start Source extract
It has also been found that the pH of the wash water should not exceed 8, because the antistatic activity of isostearic acid is inactivated by the alkali. The presence of chlorine bleach in the wash water destroys the antistatic activity of the isostearic acid. This is probably due to the high alkalinity. Analysis indicates that most of the acid has been converted to the salt. This indicates the ineffectiveness of the isostearate salts as antistatic agents. The antistatic property is specific only to the isostearic acid in free acid form. The presence of salts such as CaCl2 or MgSO4 (as in hard water) does not adversely affect the antistatic properties of the isostearic acid, provided the pH does not exceed about 8. Accordingly, the detergent must be free of alkaline builder salts.
Another essential ingredient of the present composition is the cationic polymer which improves the antistatic effectiveness of isostearic acid in nonionic detergents, and restores the antistatic properties lost when isostearic acid is premixed with concentrated nonionic surfactant. However, these cationic polymers do not possess antistatic properties per se. They cause deposition of nonionic surfactant beyond the usual amount caused by isostearic acid. The water soluble cationic polymers effective herein are acrylamide-based polymers well known in the prior art. More specifically, they are copolymers of acrylamide and a quaternary ammonium monomer; such as the copolymer of acrylamide and dimethyldiallylammonium chloride. Specific examples of copolymers of acrylamide and a quaternary ammonium monomer are Hercofloc 812 and Merquat 550.
end Source extract
start Records
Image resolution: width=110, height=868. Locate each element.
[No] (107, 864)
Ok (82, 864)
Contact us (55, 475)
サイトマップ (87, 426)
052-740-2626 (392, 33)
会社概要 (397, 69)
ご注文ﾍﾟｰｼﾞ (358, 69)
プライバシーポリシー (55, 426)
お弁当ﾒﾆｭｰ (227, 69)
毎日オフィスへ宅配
end Records
= Work to do =
a - Rewrite the detergent text between "Another essential ingredient" and "and Merquat 550.", inclusive, replacing "nonionic surfactant" with "nonionic wetting agent".
b - Carry on the detergent text from its last sentence.
The material shown here comes from a different source than the detergent text.

= Answers =
a -
Another essential ingredient of the present composition is the cationic polymer which improves the antistatic effectiveness of isostearic acid in nonionic detergents, and restores the antistatic properties lost when isostearic acid is premixed with concentrated nonionic wetting agent. However, these cationic polymers do not possess antistatic properties per se. They cause deposition of nonionic wetting agent beyond the usual amount caused by isostearic acid. The water soluble cationic polymers effective herein are acrylamide-based polymers well known in the prior art. More specifically, they are copolymers of acrylamide and a quaternary ammonium monomer; such as the copolymer of acrylamide and dimethyldiallylammonium chloride. Specific examples of copolymers of acrylamide and a quaternary ammonium monomer are Hercofloc 812 and Merquat 550.

b -
The amount of cationic polymer utilized in present nonionic detergent composition preferably constitutes about one-half by weight of the isostearic acid content, more specifically about 0.5-10% by weight of the detergent composition.
The amount of isostearic acid utilized in connection with nonionic detergent compositions is generally considered to be a relatively small proportion as compared to the weight of the active ingredients therein. It is noted, however, that one need only employ an effective amount of said isostearic acid which in fact produces the desired antistatic properties on fabrics. It is preferred that said isostearic acid be present in an amount of from about 1% to about 20%, of the total ingredients present in the detergent composition on a weight basis.
The composition of the instant invention may be employed in either particulate, liquid, tablet, or any other conventional form. Moreover, as noted above, the novel antistatic compositions disclosed herein may be employed in the wash cycle of the laundering process.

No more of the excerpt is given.